GitHub And Google Back ARD As AI Agents Search For Tools
GitHub, Google, Microsoft and other companies are backing Agentic Resource Discovery, a specification meant to help AI agents find, verify and connect to tools, skills, MCP servers and other resources without hard-coded integrations.

AI agents need a directory layer
GitHub and Google are backing Agentic Resource Discovery, a specification designed to help AI agents find and verify the tools, skills and services they need across the web.
Microsoft, GoDaddy and Hugging Face are also named among the companies involved in the effort.
The idea is practical.
As agents move beyond single-app assistants, they need a way to discover outside capabilities without every developer manually wiring each tool into every workflow.
ARD gives providers a common publishing format and gives agent clients a way to search, validate and connect.
GitHub is already tying the specification to Agent Finder for Copilot.
In that workflow, Copilot queries an indexed catalogue of AI resources and receives ranked options from the selected catalogue, rather than loading every possible tool into context before the task is clear.
The file is simple, but the trust problem is not
ARD centers on provider-published catalogues.
A provider can host ai-catalog.json on its own domain to describe available agents, tools, skills and MCP servers.
Registries can then crawl those catalogues, while an agent can also fetch a catalogue directly from a known domain.
That mechanism matters because agent ecosystems are becoming fragmented.
Microsoft framed ARD as a response to separate registries for MCP servers, skills, tools and agents.
Without a common discovery layer, agents risk becoming dependent on closed catalogues, custom integrations or oversized context windows.
Google’s role points to the trust layer.
The specification is intended to support publisher verification, including cryptographic verification and domain-based trust.
In practice, discovery is only useful if an agent can confirm that a capability comes from the organization it claims to represent before connecting to it.
ARD does not replace the protocols agents already use
The specification is not a new runtime for agent actions.
After discovery and verification, an agent still connects to the selected resource through its native protocol or API.
ARD handles the discovery and catalogue layer, while existing protocols such as MCP remain part of the execution path.

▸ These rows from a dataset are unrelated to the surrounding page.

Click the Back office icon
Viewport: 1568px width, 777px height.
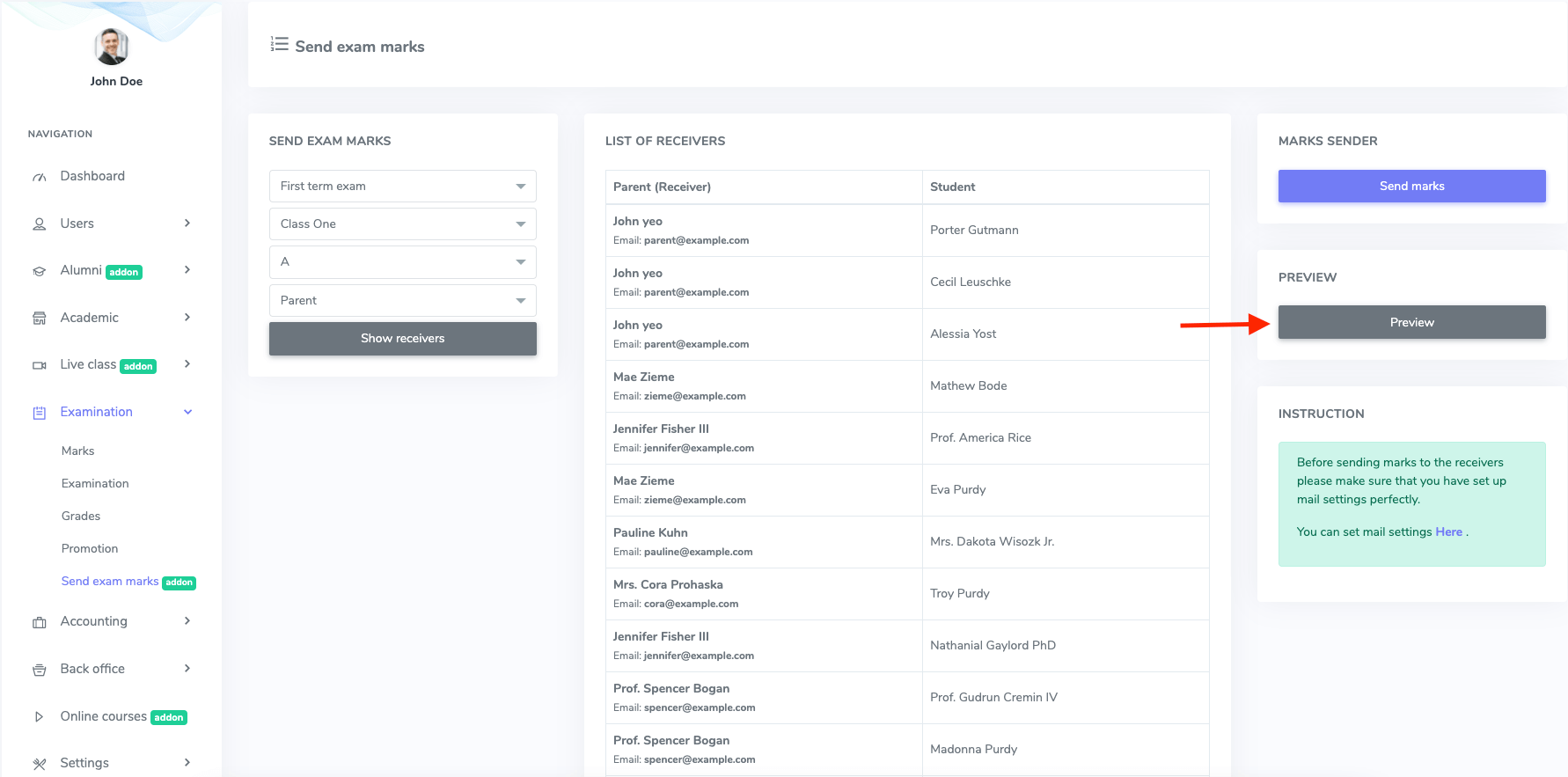[40, 670]
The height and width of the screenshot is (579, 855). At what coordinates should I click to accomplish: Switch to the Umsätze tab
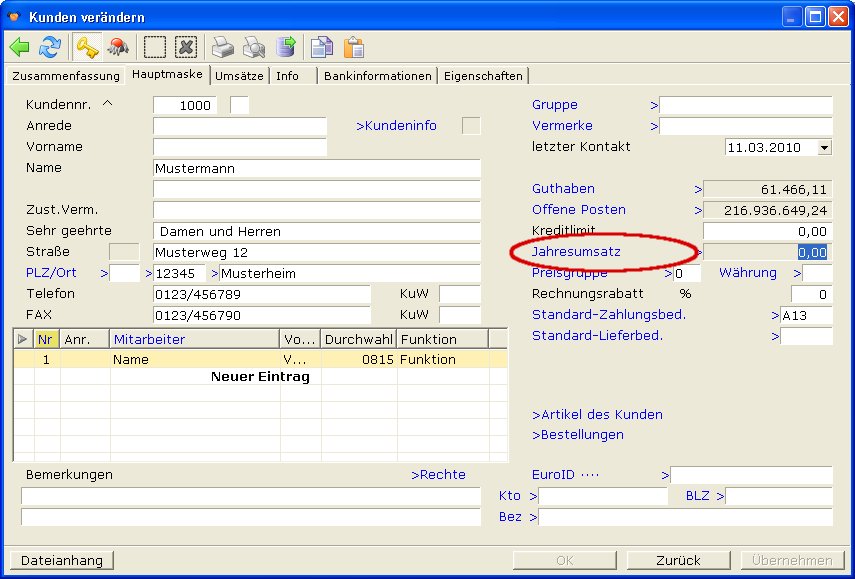click(x=239, y=75)
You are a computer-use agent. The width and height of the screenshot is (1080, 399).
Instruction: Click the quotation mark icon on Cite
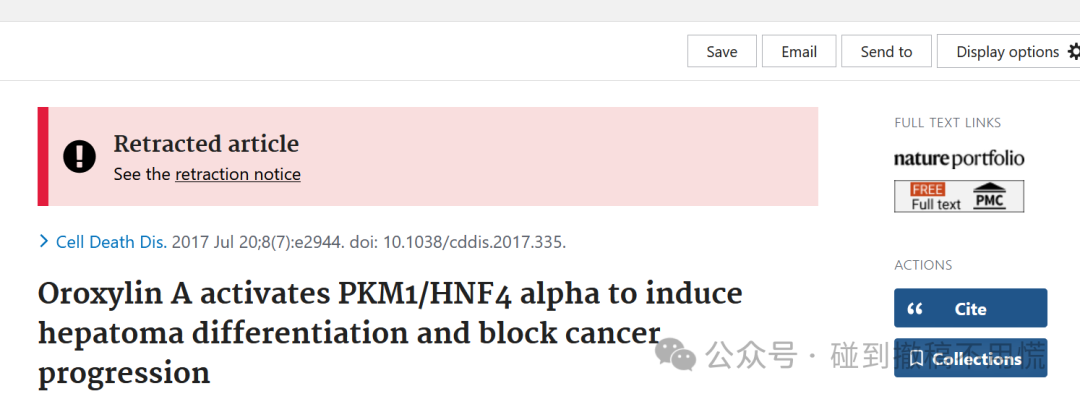point(915,309)
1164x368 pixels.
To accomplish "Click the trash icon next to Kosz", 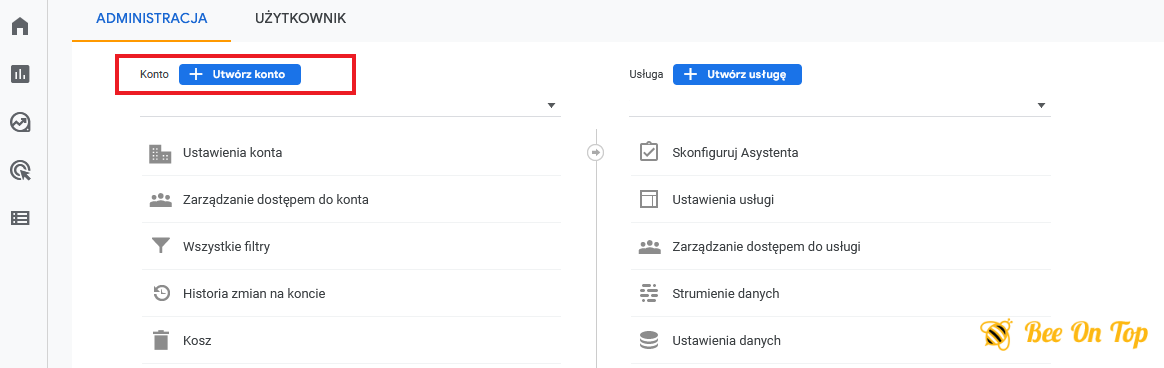I will 160,341.
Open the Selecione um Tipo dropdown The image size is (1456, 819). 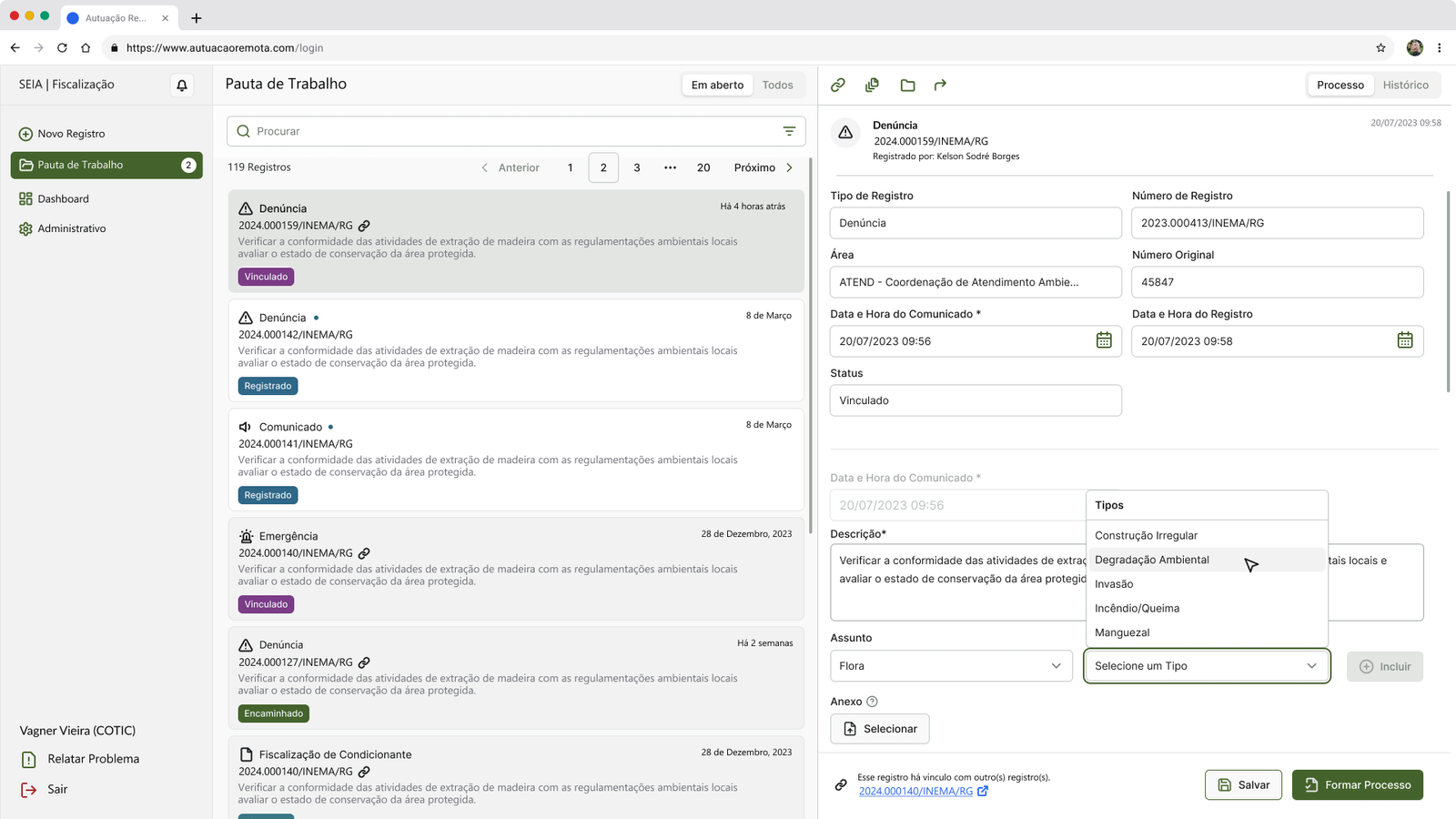tap(1206, 666)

That division is important for developers.
A directory standard can lower the cost of finding the right resource, but it does not remove the need for safe permissions, policy controls, logging and runtime checks.
Agent discovery can widen what software can do; it also widens what software can reach.
The value for GitHub Copilot is clear: a coding assistant that can search for the right capability at runtime becomes less dependent on preloaded integrations.
The value for providers is also clear: publishing a catalogue under their own domain gives them a route into agent workflows without waiting for every platform to build a custom connector.
The next proof is adoption outside the launch group
ARD has heavyweight names behind it, but a specification becomes useful only when enough providers publish catalogues and enough agents query them.
The early test is not whether the format is elegant.
It is whether developers, tool vendors and enterprise platform teams treat it as a default way to expose agent-ready capabilities.
The useful watchpoint is implementation.
GitHub’s Agent Finder gives ARD an immediate Copilot route, while Google and Microsoft give the specification broader platform weight.
If more providers publish ai-catalog.json files under their own domains, agent discovery could become a normal part of software infrastructure rather than another closed platform feature.